• Aufgaben:
a - Beantworte anhand des Textauszugs, an welchen zwei Fallbeispielen aus der jüngeren Geschichte das Team soziale Kippmomente überprüft hat.
b - Fasse den Absatz im Textauszug, der mit „Das Team von Autorinnen und Autoren“ beginnt, als kurze Liste zusammen und behalte dabei seine wichtigsten Fakten bei.

═════ Textauszug

Während die physikalischen Kipppunkte des Klimas bislang viel erforscht wurden, fanden soziale Kipppunkte, an denen sich Gesellschaften an klimatische Veränderungen anpassen oder nicht, bislang kaum Beachtung. Ein internationales Team unter Mitarbeit von Pia-Johanna Schweizer vom Institut für transformative Nachhaltigkeitsforschung (IASS) hat eine Studie veröffentlicht, für die Themen analysiert wurden, die bislang getrennt waren: die sozialen Kipppunkte, die Grenzen der Klimaanpassung und systemische Risiken.

Soziale Kipppunkte Governance
Soziale Kipppunkte sind Momente, bei denen eine kleine Veränderung eine abrupte, irreversible Änderung eines sozialen Systems auslöst. Shutterstock/ emerald media

Soziale Kipppunkte sind Momente in dynamischen Systemen, bei denen eine kleine Veränderung eine abrupte, irreversible Änderung eines sozialen Systems auslöst. Dies kann im Ergebnis sowohl negativ als auch positiv sein. Jedoch verändert sich ein soziales System anders als natürliche Gefüge, bei denen universelle Regeln und Gesetze zum Tragen kommen. Denn Menschen treffen Entscheidungen, die anfällig für Verhaltensvorurteile sind. Sie sind dabei von kulturellen Kontexten geprägt, die sich mit neuen Informationen und sozialen Einflüssen ändern und vielschichtig sind. Bisherige Forschungen zu sozialen Kipppunkten konzentrierten sich hauptsächlich aufs Abschwächen des Klimawandels oder die physische Dimension von klimabedingten Schocks. Soziale Komplexität in Modelle einzubeziehen, sei eben auch nicht trivial, so das Team. So seien beispielsweise Erdsystem- und integrierte Bewertungsmodelle (ESM und IAM) entscheidend für das Verständnis der gekoppelten Dynamik von Klima und sozioökonomischen Systemen auf der Makroebene, aber auch sie berücksichtigten nicht das menschliche Verhalten auf der Mikroebene.

Fallbeispiele der jüngeren Geschichte

Das Team von Autorinnen und Autoren hat daraufhin soziale Kippmomente an zwei Fallbeispielen aus der jüngeren Geschichte überprüft: am Arabischen Frühling und im indischen Tamil Nadu. Systemdynamische und agentenbasierte Modelle seien am besten dazu geeignet, so ihr Fazit, weil sie sowohl skalenübergreifende Rückkopplungen und Wechselwirkungen modellieren als auch Schwellenwerte und nichtlineare Prozesse integrieren. Andere Ansätze zur Modellierung komplexer Systeme, die Kaskadeneffekte beachten wie etwa dynamische Netzwerke, seien ebenfalls gut geeignet, um systemische Risiken zu analysieren. Andererseits würden Fragen zur Modellierung von menschlichem Handeln wie Unsicherheiten bei der Bestimmung von Freiheitsgraden und Handlungsspielräumen in dynamischen Netzwerken unzureichend behandelt, was ihre Anwendbarkeit einschränkt.

══════════
═════ Datensätze

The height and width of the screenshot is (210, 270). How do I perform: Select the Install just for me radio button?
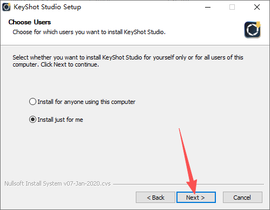pyautogui.click(x=32, y=120)
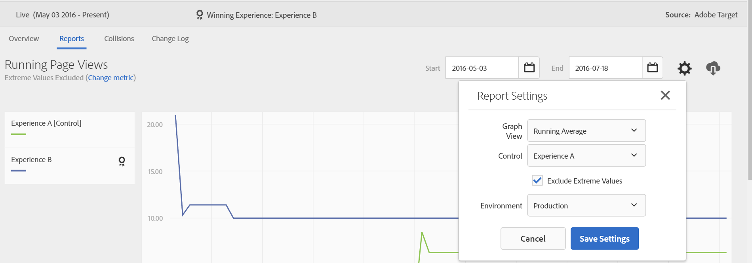Uncheck Exclude Extreme Values checkbox
The height and width of the screenshot is (263, 752).
click(537, 181)
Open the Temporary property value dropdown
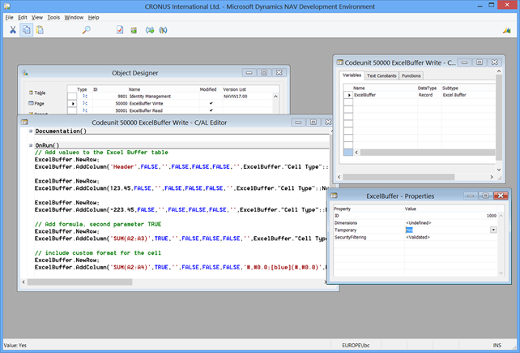The width and height of the screenshot is (520, 353). [493, 230]
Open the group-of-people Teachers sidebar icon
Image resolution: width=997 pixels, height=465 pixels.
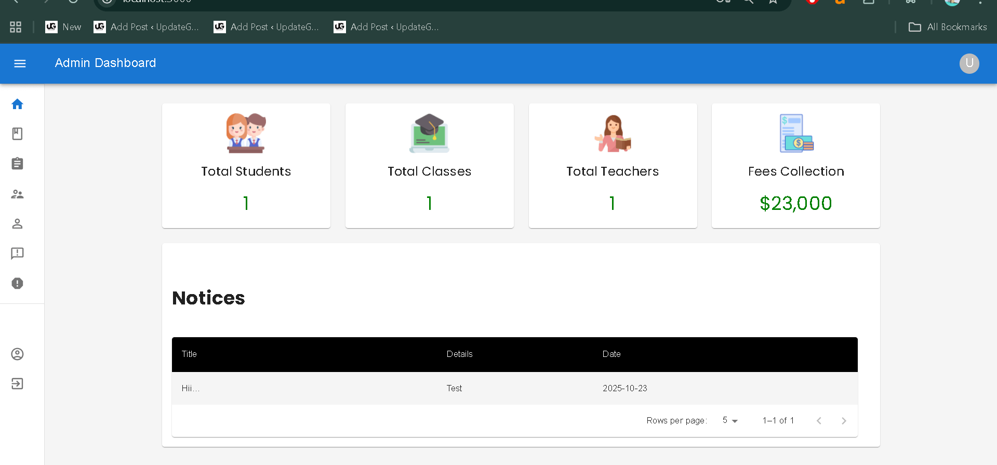[17, 194]
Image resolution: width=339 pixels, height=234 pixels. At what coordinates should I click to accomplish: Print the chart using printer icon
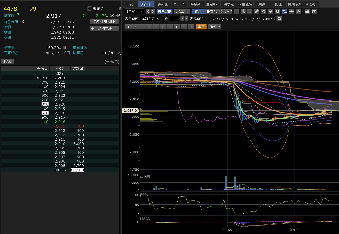point(307,11)
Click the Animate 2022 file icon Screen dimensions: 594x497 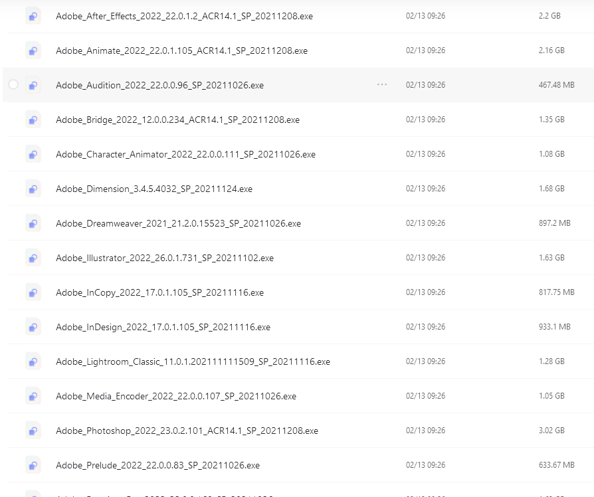(33, 50)
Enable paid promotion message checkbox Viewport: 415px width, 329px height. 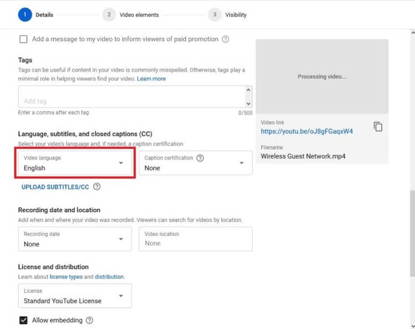tap(23, 39)
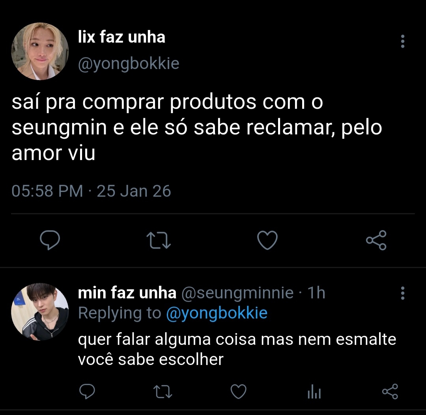Viewport: 426px width, 415px height.
Task: Click the @seungminnie handle in the reply
Action: pyautogui.click(x=237, y=293)
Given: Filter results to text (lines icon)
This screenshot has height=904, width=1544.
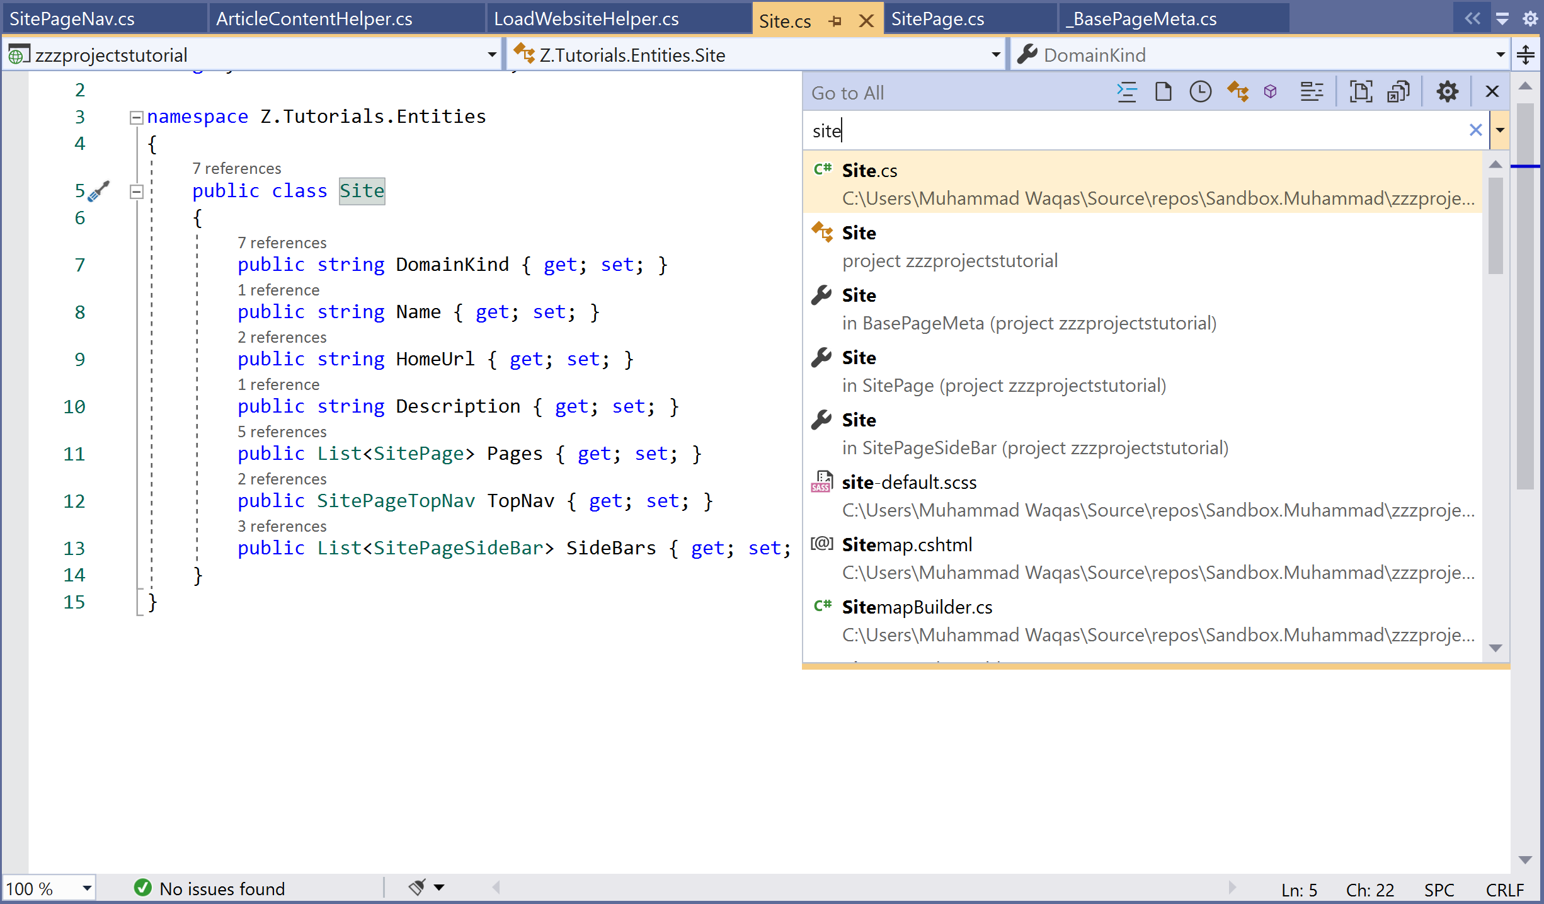Looking at the screenshot, I should (x=1312, y=92).
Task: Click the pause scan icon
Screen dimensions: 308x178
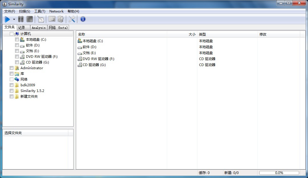Action: 21,19
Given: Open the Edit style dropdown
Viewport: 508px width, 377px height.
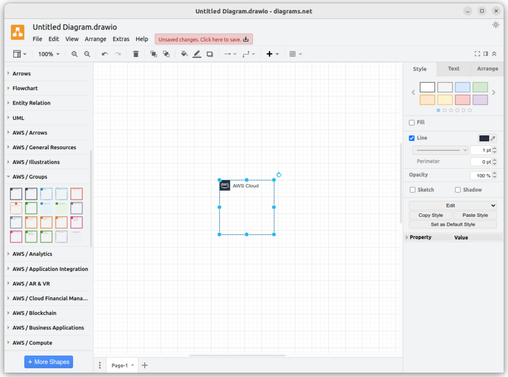Looking at the screenshot, I should pyautogui.click(x=452, y=205).
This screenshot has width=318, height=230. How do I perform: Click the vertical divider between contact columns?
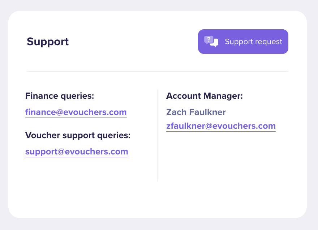158,135
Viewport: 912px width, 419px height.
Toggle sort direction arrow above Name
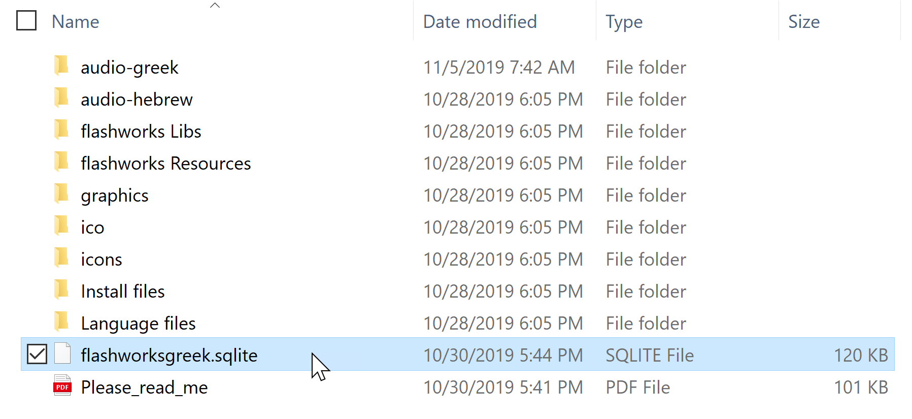tap(215, 6)
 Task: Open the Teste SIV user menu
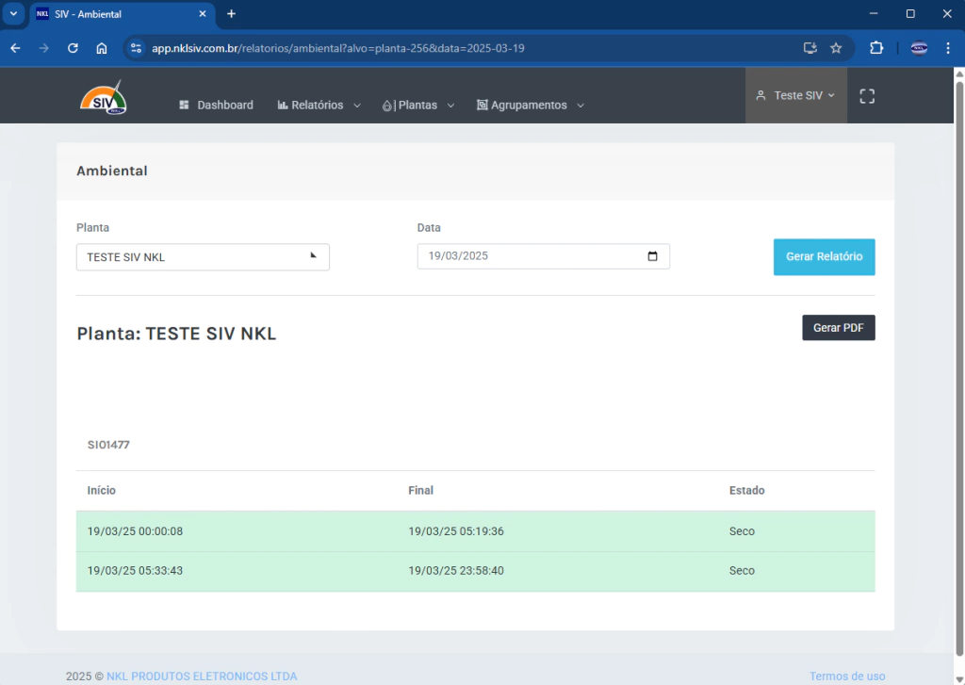coord(796,95)
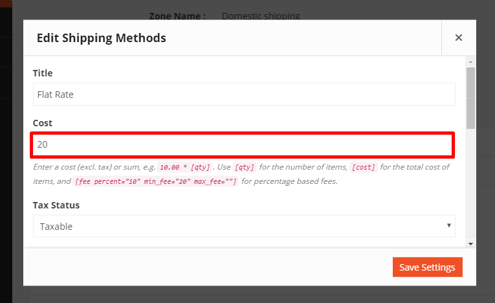This screenshot has width=495, height=303.
Task: Click the Tax Status dropdown caret
Action: (x=448, y=225)
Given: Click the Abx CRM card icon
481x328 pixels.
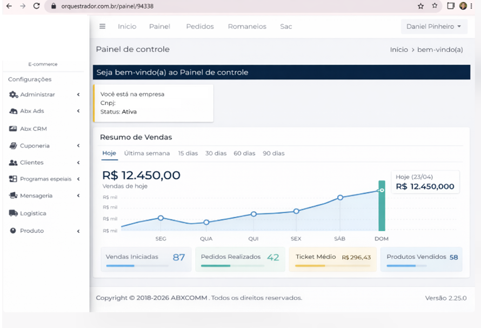Looking at the screenshot, I should pyautogui.click(x=14, y=129).
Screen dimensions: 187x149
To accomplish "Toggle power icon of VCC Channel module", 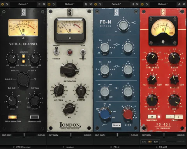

══════════

• Lösungen:
a - Am Arabischen Frühling und im indischen Tamil Nadu.

b -
- Das Team prüfte soziale Kippmomente an zwei Fallbeispielen: am Arabischen Frühling und im indischen Tamil Nadu.
- Fazit: Systemdynamische und agentenbasierte Modelle sind am besten geeignet. Sie modellieren skalenübergreifende Rückkopplungen und Wechselwirkungen und integrieren Schwellenwerte und nichtlineare Prozesse.
- Andere Ansätze, die Kaskadeneffekte beachten, etwa dynamische Netzwerke, eignen sich ebenfalls gut zur Analyse systemischer Risiken.
- Einschränkung: Fragen zur Modellierung menschlichen Handelns werden in dynamischen Netzwerken unzureichend behandelt. Dazu gehören Unsicherheiten bei der Bestimmung von Freiheitsgraden und Handlungsspielräumen.